Not only did I pass my classes, I pulled off an entirely respectable performance; 3 A's, an A+, and a B. That was carrying 13 graduate credits (4 classes and an independent study) at a place where a full load is 3 classes (9 credits).

What. The. Hell.

Yes, I'm sure some of this is impostor syndrome speaking, but... but... I feel like I did that with luck, not skill or planning. Luck, and panic and last-minute scrambling and trying not to cry so I could see the papers I was writing at 3 in the morning. My apartment looks like a bomb filled with academic papers exploded in it, which is pretty close to the truth; the materials cited for all 4 of my term papers are sprawled everywhere -- desks, tables, kitchen counter, floor, stacked on stools, across the sofa... I'm eating breakfast atop a drift of papers that's 2 inches thick in some places.

I can perform at this level (so far), but I'm not turning out anywhere near the quality of work I could. I see it when I look at my writing; there are logical flaws I can fix now, holes in my research I know how to patch, places where my arguments are weak, though these are often obscured behind a plaster of fluent writing (the ability to bullshit is both a blessing and a curse).
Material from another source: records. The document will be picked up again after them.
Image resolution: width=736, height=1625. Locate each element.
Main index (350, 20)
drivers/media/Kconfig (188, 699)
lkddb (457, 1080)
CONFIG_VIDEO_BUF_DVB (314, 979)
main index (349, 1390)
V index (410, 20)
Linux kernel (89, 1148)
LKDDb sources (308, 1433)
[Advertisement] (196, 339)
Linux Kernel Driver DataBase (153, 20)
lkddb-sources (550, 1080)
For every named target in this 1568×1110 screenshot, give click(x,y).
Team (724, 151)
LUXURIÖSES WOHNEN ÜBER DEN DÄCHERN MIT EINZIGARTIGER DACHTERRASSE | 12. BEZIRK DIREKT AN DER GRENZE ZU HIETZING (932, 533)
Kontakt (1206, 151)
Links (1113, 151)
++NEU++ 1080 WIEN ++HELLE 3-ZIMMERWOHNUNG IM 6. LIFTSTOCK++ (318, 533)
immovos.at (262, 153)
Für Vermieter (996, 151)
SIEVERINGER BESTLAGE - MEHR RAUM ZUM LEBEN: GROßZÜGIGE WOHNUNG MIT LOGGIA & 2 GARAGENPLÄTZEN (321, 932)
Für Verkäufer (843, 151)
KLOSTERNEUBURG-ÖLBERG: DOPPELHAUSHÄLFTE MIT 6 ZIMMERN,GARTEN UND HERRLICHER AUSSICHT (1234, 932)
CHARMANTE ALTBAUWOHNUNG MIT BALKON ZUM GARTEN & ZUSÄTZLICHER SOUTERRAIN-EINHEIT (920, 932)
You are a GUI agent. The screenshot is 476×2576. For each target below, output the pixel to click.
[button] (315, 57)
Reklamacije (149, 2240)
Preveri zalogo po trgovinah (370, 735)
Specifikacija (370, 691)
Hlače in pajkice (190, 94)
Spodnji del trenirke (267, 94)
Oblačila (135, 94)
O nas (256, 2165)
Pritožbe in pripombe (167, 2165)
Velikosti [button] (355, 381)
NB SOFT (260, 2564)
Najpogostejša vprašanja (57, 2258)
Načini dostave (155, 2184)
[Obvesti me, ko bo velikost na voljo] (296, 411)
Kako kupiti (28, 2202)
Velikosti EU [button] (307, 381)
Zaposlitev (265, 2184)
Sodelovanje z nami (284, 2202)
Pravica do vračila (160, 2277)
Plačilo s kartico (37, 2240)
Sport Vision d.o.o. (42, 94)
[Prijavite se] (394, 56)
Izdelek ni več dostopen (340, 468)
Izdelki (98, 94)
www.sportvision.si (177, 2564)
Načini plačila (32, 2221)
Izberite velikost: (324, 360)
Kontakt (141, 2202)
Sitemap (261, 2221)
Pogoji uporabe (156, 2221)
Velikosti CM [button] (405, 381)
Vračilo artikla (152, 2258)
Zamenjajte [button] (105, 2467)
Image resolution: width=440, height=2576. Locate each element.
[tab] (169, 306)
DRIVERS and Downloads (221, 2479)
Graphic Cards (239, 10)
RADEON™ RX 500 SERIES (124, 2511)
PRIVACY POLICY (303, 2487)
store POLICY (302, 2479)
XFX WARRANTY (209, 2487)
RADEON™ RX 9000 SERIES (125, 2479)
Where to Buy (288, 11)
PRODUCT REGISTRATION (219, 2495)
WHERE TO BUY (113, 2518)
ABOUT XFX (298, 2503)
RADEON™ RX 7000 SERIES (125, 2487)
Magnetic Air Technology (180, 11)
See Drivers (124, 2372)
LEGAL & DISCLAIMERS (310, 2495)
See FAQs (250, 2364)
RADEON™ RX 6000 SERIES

Therefore: ADHD coping strategies! And medication, now; I started with Strattera yesterday and am trying to get used to my brain having a different sort of inertia than I'm used to, though it's also early and the effects haven't kicked in fully yet.

One of the things that's shifted this year is the way I see myself. I'm an engineer. I grew into becoming one, and now I am one, and ought to be confident in that; I don't know everything, but can always learn what I need to know. And I'll always be an engineer; I have that now. But right now, I am not doing engineering as a career. (Well, not much; there's often a little something on the side, but it's not my full-time focus like it used to be.)

Instead, I'm a researcher and a writer. It's kind of odd to realize that. I'm actually a writer; this is now what I do professionally -- if you think about what academics get evaluated on, it's mostly stuff that's formatted in text. I'm a writer that has domain-specific knowledge (in engineering and engineering education) that I need to have and hone and keep updated in order to write well -- but at the end of the day, I am a writer now, and that's pretty cool. (Katrina -- it took me a decade to get here, but I'm here!)

So I need to stop worrying about things like "but... but I don't understand signal processing yet!" and actually focus on training in this craft, the craft of writing, the craft of being a scholar. This doesn't mean I'm going to lose touch with making and doing (that would be... hard) but it does mean I will also be thinking of them as a means to better writing as well as a satisfying end in and of themselves.

And then maybe, this summer and this fall and into the next year, I can start producing writing that I'm proud of.